By the time Carter’s discharge papers came through, only about a third of the prison population remained.

Some days, the barren street that led away from Langsdorf would be crowded with poorly dressed men, but today that street was empty except for Nathan Carter, as he shuffled out uncertainly into a country that he knew wanted only to be rid of him.

In the distance, he could just make out the twin spires of Cologne Cathedral, still standing amidst the cadaver of a city that had been all but obliterated. Even though the war had been over for almost four years, the city had only just started to rebuild. In places, huge pyramids of brick, like the ruins of Mayan temples, were all that remained of taverns, hotels and department stores, which had once been the lifeblood of Cologne’s economy. They stood as a reminder that certain things take on a kind of memory when they spend long enough in the company of flesh and bone. This city had once been like that, but the war had erased so much of its past that even the stones had forgotten. There was a smell to all this◦– a chalky, dry sweetness which caught in the throat and lingered there, and the smell of old fires long since extinguished, punctuated now and then by the reek of pickled cabbage and boiled meat from street food vendors, of carbolic soap from barrels where women washed clothes and hung them up to dry among the ruins, and the sharp, vinegary stench of poisoned rats rotting in the catacombs.

Carter began to walk towards the spires, slowly at first, in the shuffling gait of a prisoner. But then his pace quickened, and then, for the first time since his arrest, he began to run. Weighed down by his heavy clothes, he soon began to sweat, but it didn’t slow him down. In the bright, early summer morning, Carter raced along the streets, past buildings that had somehow survived intact, and others that were patched together like poorly assembled dolls’ houses. Men and women on their way to work and children heading off to school all stopped to watch him racing past.

Carter did not stop until he reached the cathedral square.

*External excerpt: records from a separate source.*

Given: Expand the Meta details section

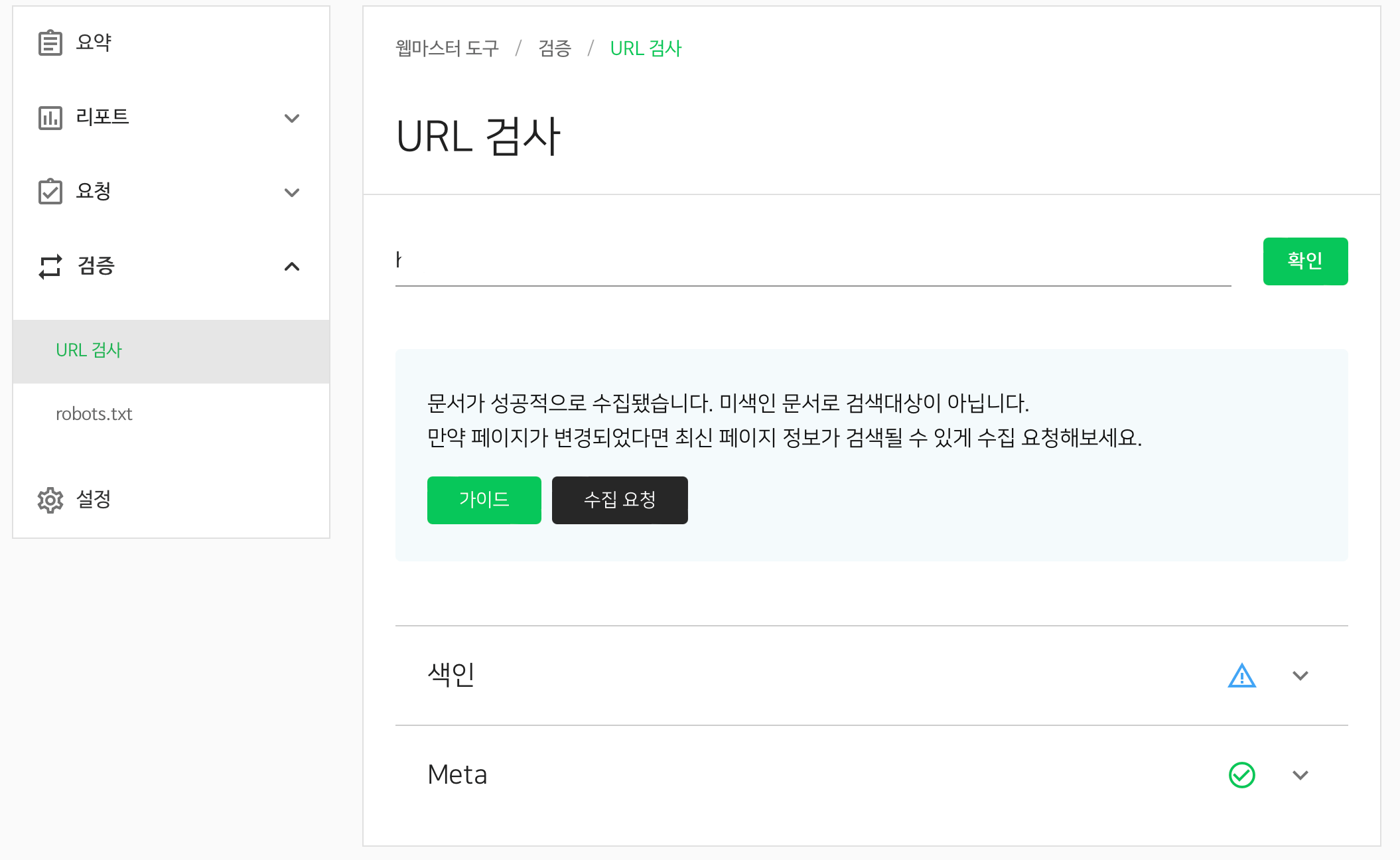Looking at the screenshot, I should tap(1300, 775).
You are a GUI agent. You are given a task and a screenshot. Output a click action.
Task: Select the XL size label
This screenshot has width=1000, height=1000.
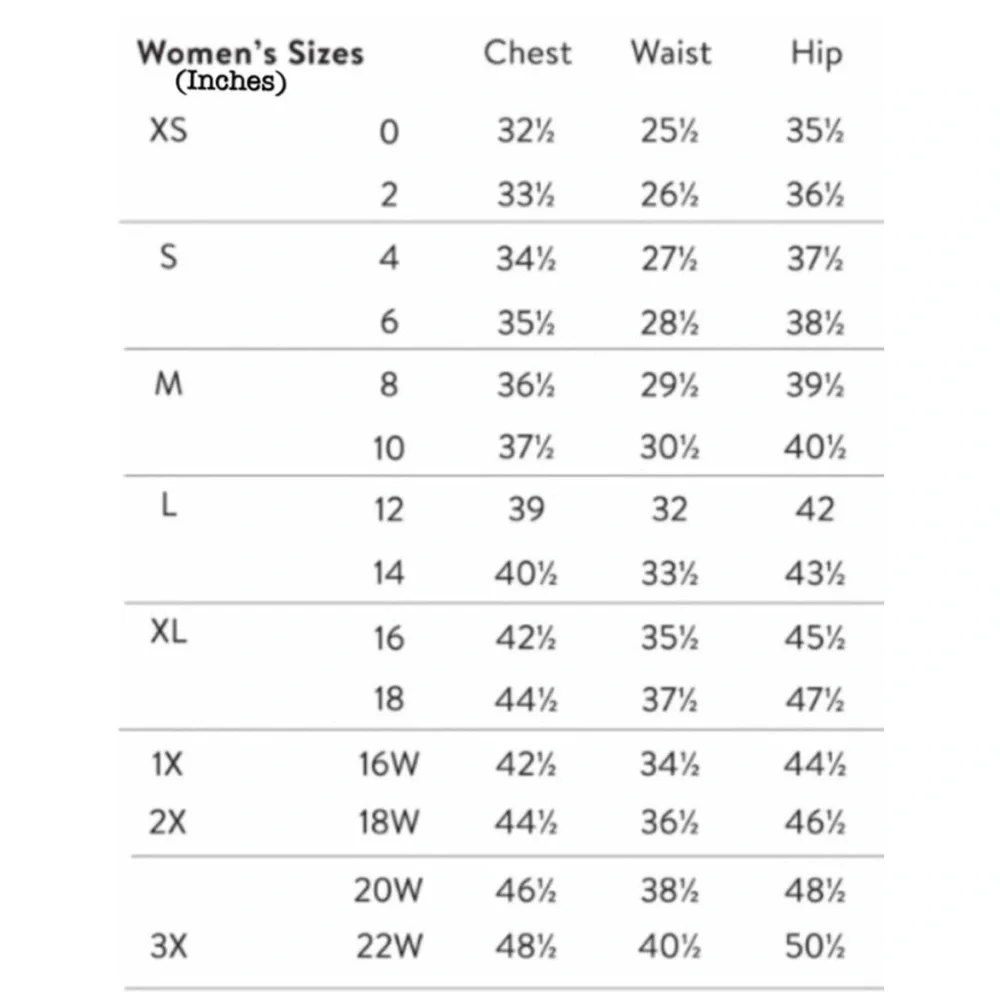click(170, 636)
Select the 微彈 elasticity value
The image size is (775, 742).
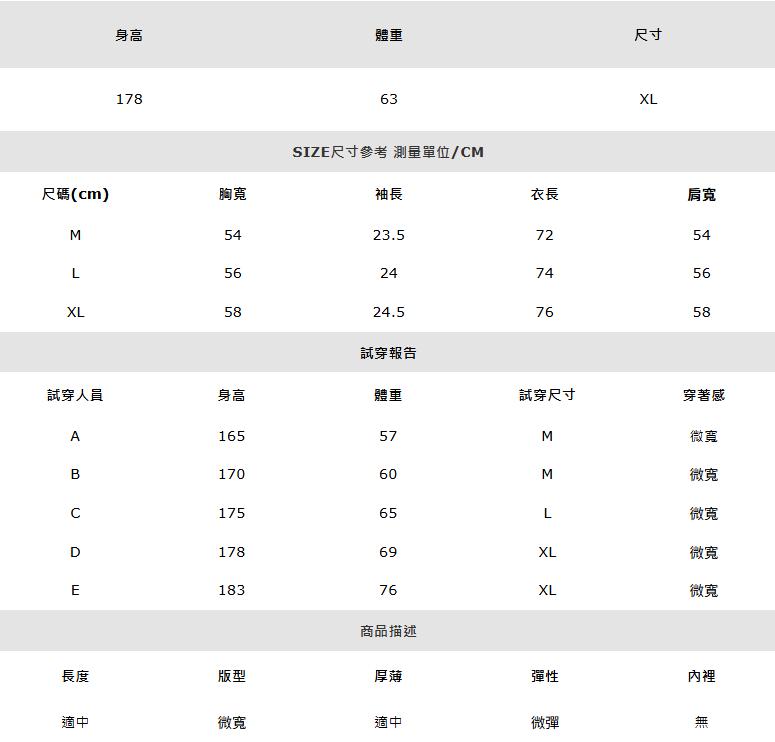545,723
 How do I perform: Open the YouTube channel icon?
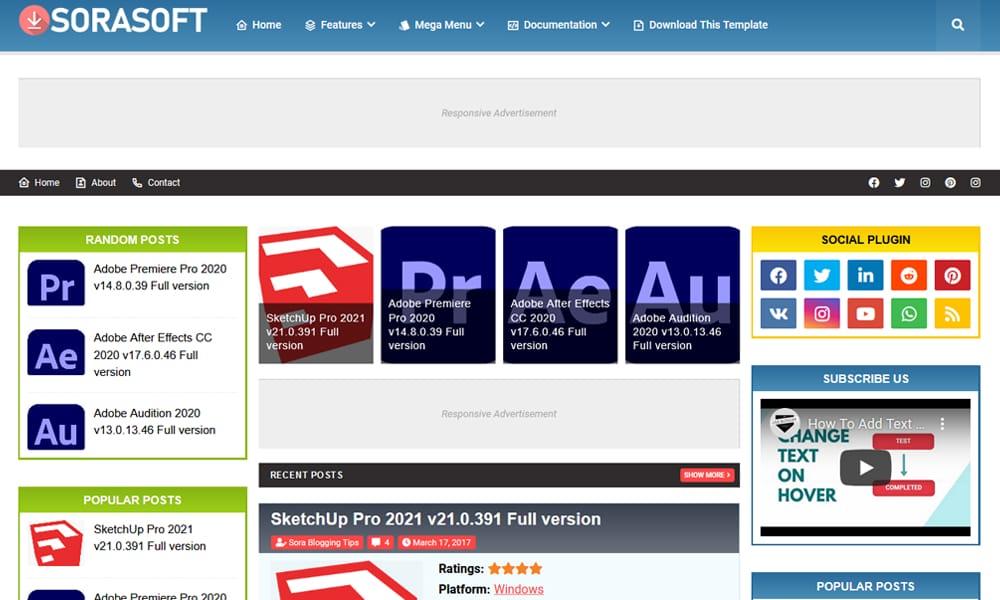pyautogui.click(x=865, y=313)
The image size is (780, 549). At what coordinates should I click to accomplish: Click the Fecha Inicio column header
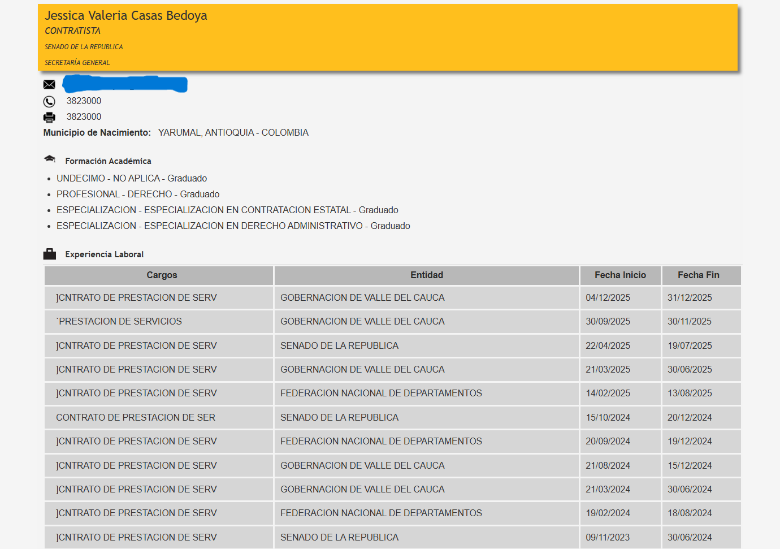coord(620,275)
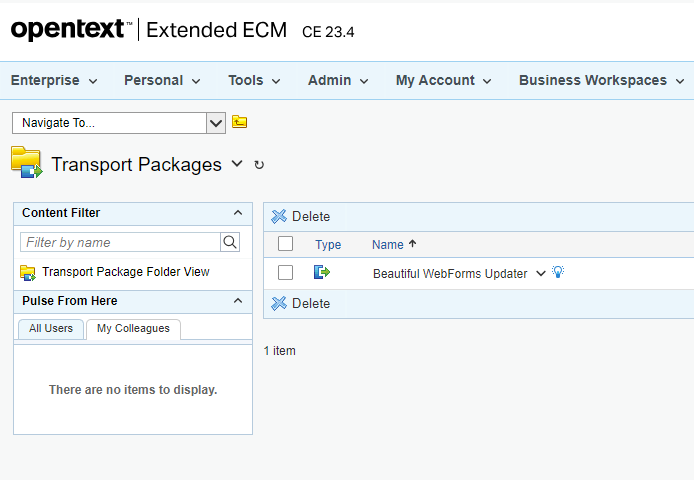
Task: Click the Transport Package Folder View icon
Action: point(28,272)
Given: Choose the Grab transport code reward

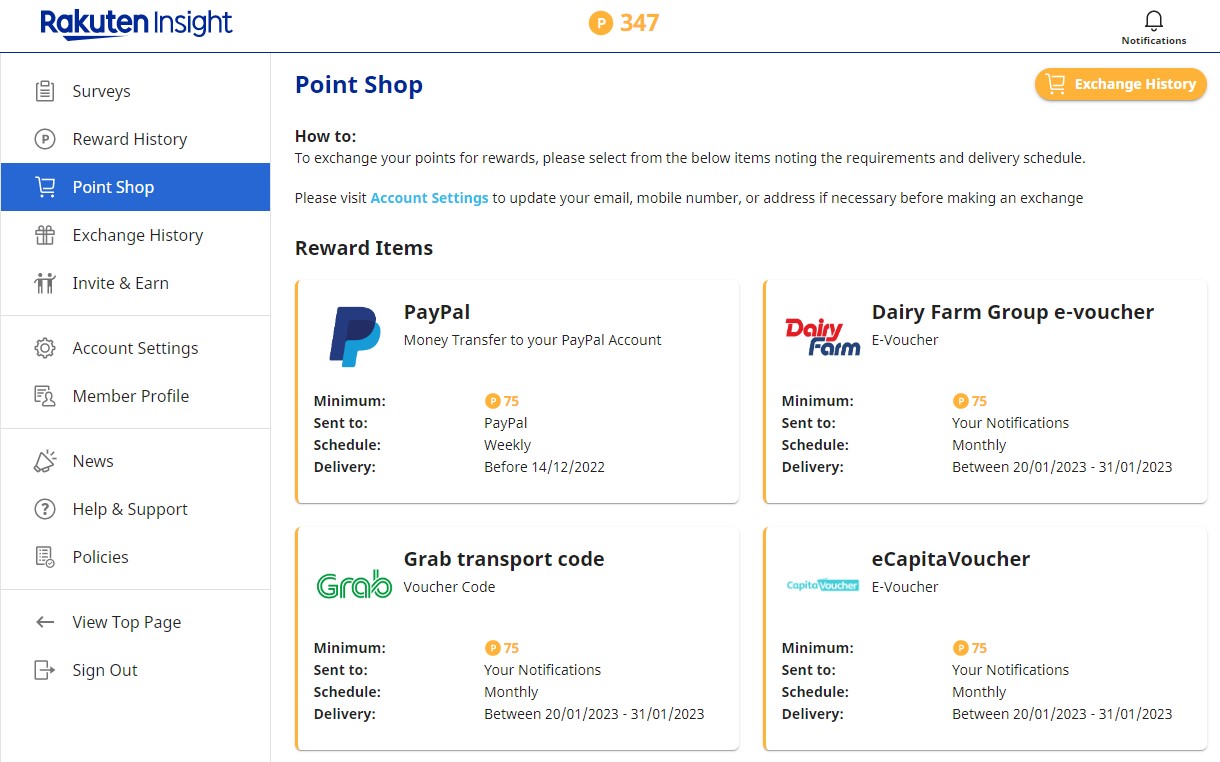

Unused to the exertion, he bent double, gasping, with his hands upon the knees of his mildew-smelling trousers, and spat onto the ground.

When he finally got his breath back, he walked a little further down the street. Passing a grocery shop, he realised with a double take that the apples, plums and pears on display were actually made of wax. A little further on, in the window of a clothing store, a mannequin with plaster fingertips crumbled as if by leprosy modelled an evening gown, at the base of which was a small card that read ‘not for sale’.

Far above, the contrails of high-flying planes cat-scratched the aquarium blue sky.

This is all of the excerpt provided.